Unsecured loans come in different shapes and sizes. Each form has a unique feature, purpose and functionality. The three main forms of unsecured loans are listed below. 

Debt Consolidation Loan

This type of loan allows individuals to consolidate various debts into one single loan. For example, if you have multiple credit cards with high interest and overdue utility bills, you can combine them using a consolidation loan. The loan is used to pay off the outstanding debts, then the borrower is responsible for repaying the consolidation loan. The advantage to the borrower is the interest rate on a consolidation loan is typically lower than other debts and they only have to worry about one monthly payment. 

Revolving Loan

A revolving loan is a flexible form of financing that allows the borrower to access money up to a specified limit. The borrower only pays interest on the amount used and can make payments to regain access to their full limit. A line of credit is the most common example of this type of financing.

Term Loan

A term loan is the most traditional form of unsecured financing. The lump sum of the loan is provided to the borrower upfront, then the borrower is responsible for making regular, scheduled payments, plus interest, to repay the debt. This is a popular financing structure for secured loans as well. 

Types Of Unsecured Loans

Unsecured financing has become more common in the modern world of financing. There are several types that have become prominent, let’s explore these below. 

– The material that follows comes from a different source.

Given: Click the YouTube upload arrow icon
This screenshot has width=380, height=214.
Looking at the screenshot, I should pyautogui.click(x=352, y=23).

  • Payday Loan. A short-term, unsecured loan that is small in amount and has high interest. 
  • Personal Loan. A basic, unsecured loan that can be used for virtually any purpose. 
  • Credit Card. A type of revolving credit whereby the cardholder can use the debt as needed and interest is only charged when the debt isn’t paid on time. 
  • Line of Credit. A type of revolving credit that allows the borrower to withdraw cash as needed. Interest is charged until the balance is completely paid off. 

Where Can I Get An Unsecured Loan? 

An unsecured loan can be obtained from almost any type of lender in Canada, from banks and credit unions to direct online lenders. Depending on what type of borrower you are and the types of features you’re looking for, you should have no trouble finding multiple loan options to meet your needs.

Can I Get An Unsecured Loan With Bad Credit? 

It is possible to obtain an unsecured loan with bad credit, however, it can be challenging. Lenders are relying on creditworthiness entirely in their approval processes. It will be difficult for them to justify lending to you if they don’t like what they see in your credit report.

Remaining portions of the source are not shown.